▶ Task objective: Can you copy out every line from the one containing "At what coordinates" down to the one containing "tap(245, 444)", word for word and with both of those lines included?

▶ Provided data:

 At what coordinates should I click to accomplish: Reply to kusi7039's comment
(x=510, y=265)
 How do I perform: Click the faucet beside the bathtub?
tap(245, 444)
--
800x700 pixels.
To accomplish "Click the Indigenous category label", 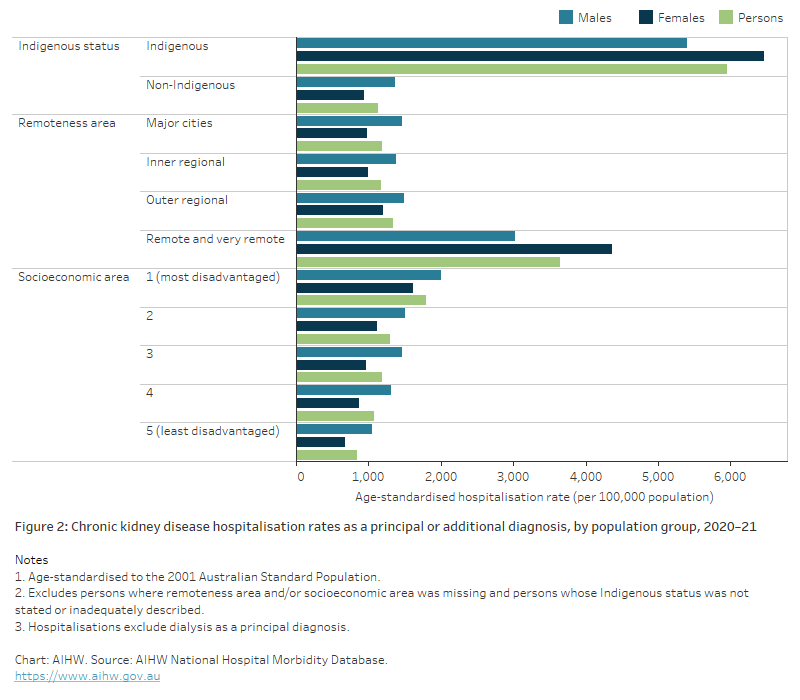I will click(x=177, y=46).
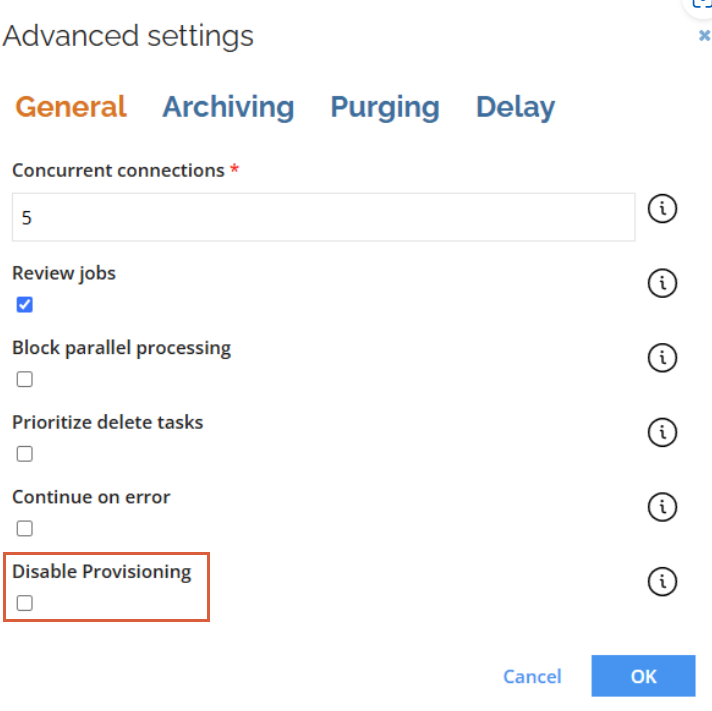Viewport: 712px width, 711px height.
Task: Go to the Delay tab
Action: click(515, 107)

▶ Solved problem:
 At what coordinates should I click to accomplish: Reply to kusi7039's comment
(x=510, y=265)
 How do I perform: Click the faucet beside the bathtub?
tap(245, 444)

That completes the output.